3.1.3. RIPLS and Paired T-Test

As can be seen from

Table 3. Paired samples test.

Items	Paired Differences					t-Test	df	Sig. (2-Tailed)
	Mean	Std. Deviation	Std. Error Mean	95% Confidence Interval of the Difference
				Lower	Upper
Pair 1 *	−1.143	0.778	0.085	−1.312	−0.974	−13.457	83	0.000
Pair 2 *	−0.940	0.421	0.046	−1.032	−0.849	−20.480	83	0.000
Pair 3 *	−0.774	0.647	0.071	−0.914	−0.633	−10.968	83	0.000
Pair 4 *	−0.917	0.354	0.039	−0.994	−0.840	−23.715	83	0.000
Pair 5 *	−0.857	0.794	0.087	−1.029	−0.685	−9.898	83	0.000
Pair 6 *	−1.167	0.534	0.058	−1.283	−1.051	−20.024	83	0.000
Pair 7 *	−0.786	0.641	0.070	−0.925	−0.647	−11.228	83	0.000
Pair 8 *	−0.786	0.413	0.045	−0.875	−0.696	−17.445	83	0.000
Pair 9 *	−0.631	0.655	0.071	−0.773	−0.489	−8.835	83	0.000
Pair 10 *	−0.369	0.485	0.053	−0.474	−0.264	−6.968	83	0.000
Pair 11 *	−0.345	0.814	0.089	−0.522	−0.169	−3.887	83	0.000
Pair 12 *	−0.679	0.584	0.064	−0.805	−0.552	−10.647	83	0.000
Pair 13 *	−0.655	0.478	0.052	−0.759	−0.551	−12.546	83	0.000
Pair 14 *	−0.536	0.590	0.064	−0.664	−0.408	−8.322	83	0.000
Pair 15 *	−0.250	0.805	0.088	−0.425	−0.075	−2.847	83	0.006
Pair 16 *	−0.774	0.499	0.054	−0.882	−0.665	−14.200	83	0.000
Pair 17 *	−0.845	0.814	0.089	−1.022	−0.669	−9.518	83	0.000
Pair 18 *	−0.476	0.526	0.057	−0.590	−0.362	−8.299	83	0.000
Pair 19 *	−0.500	0.591	0.064	−0.628	−0.372	−7.753	83	0.000

* Pairs in this table are (pre) and (post) the following: 1. Learning with other students/professionals. 2. Patients would ultimately benefit if students/professionals worked together. 3. Shared learning with students/professionals to understand clinical problems. 4. Communication skills. 5. Teamwork skills for students/professionals. 6. Shared learning to understand professional limitations. 7. Learning between students/professionals improves working after qualification. 8. Shared learning is thought of positively. 9. Students/professionals respect and trust each other. 10. I do not want to waste time learning with students/professionals. 11. It is not necessary for students/professionals to learn together. 12. Clinical problem solving with students/professionals to learn effectively. 13. Shared learning to communicate with patients and professionals. 14. I would welcome the opportunity to work on small projects with other students/professionals. 15. I would welcome the opportunity to share workshops with other students/professionals. 16. Shared learning and practice to clarify the nature of patients’ problems. 17. Shared learning before and after qualification to be a team worker. 18. I am not sure what my professional role will be/is. 19. I must acquire much more knowledge and skills than other students/professionals.
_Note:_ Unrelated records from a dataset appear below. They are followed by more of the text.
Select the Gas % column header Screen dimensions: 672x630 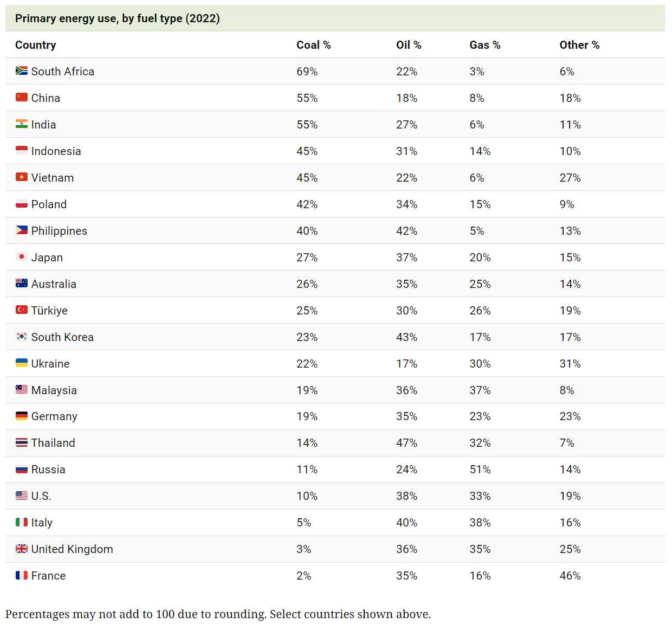pyautogui.click(x=485, y=45)
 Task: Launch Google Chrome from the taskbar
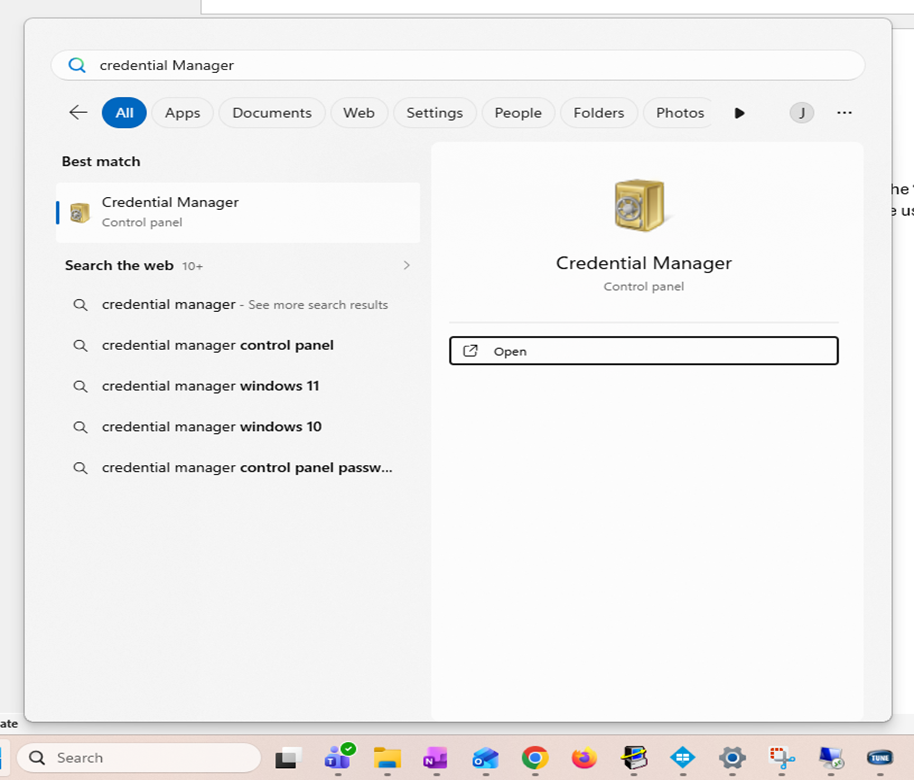[x=535, y=757]
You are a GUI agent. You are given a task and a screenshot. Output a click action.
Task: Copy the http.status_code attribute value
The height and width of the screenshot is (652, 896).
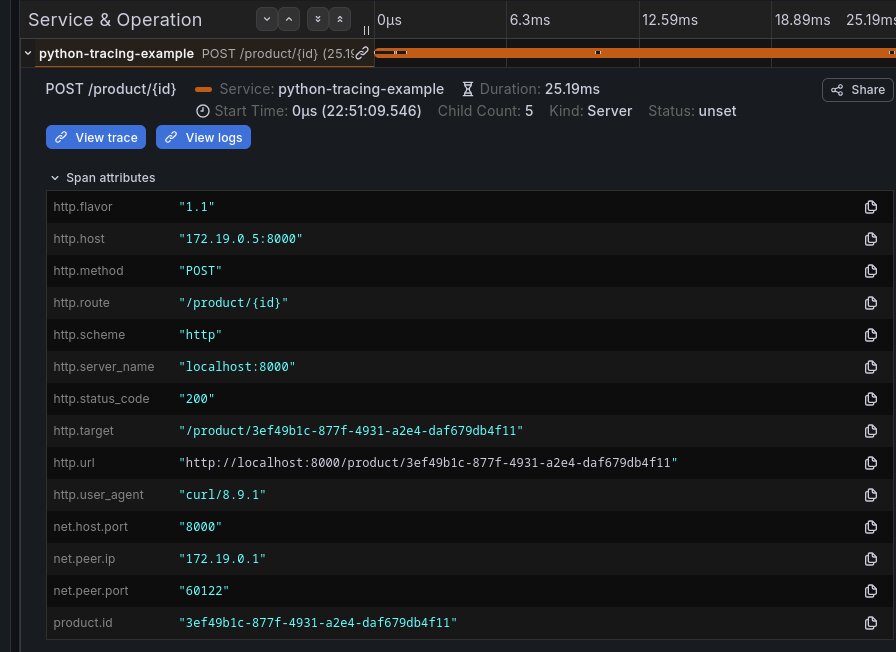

, the post-test mean score was higher; the t-value was acceptable, as it was less than −2; and the significance level was less than 0.01, indicating that there was a significant difference between the means of the paired variables, thus supporting H1.

3.2. Qualitative Approach

3.2.1. Open-Discussion Interviews

Open-discussion interview questions were used to reflect on the feedback and improvement of learners according to the post-test results for IPE. Positive answers supported the positive impact on learners, whereas negative responses provided opportunities for sustainable improvement methods and practices for future IPE learners and administrators, as interviewees suggested including the IPE program in the pre-degree syllabus to ensure a better environment in healthcare fields [37].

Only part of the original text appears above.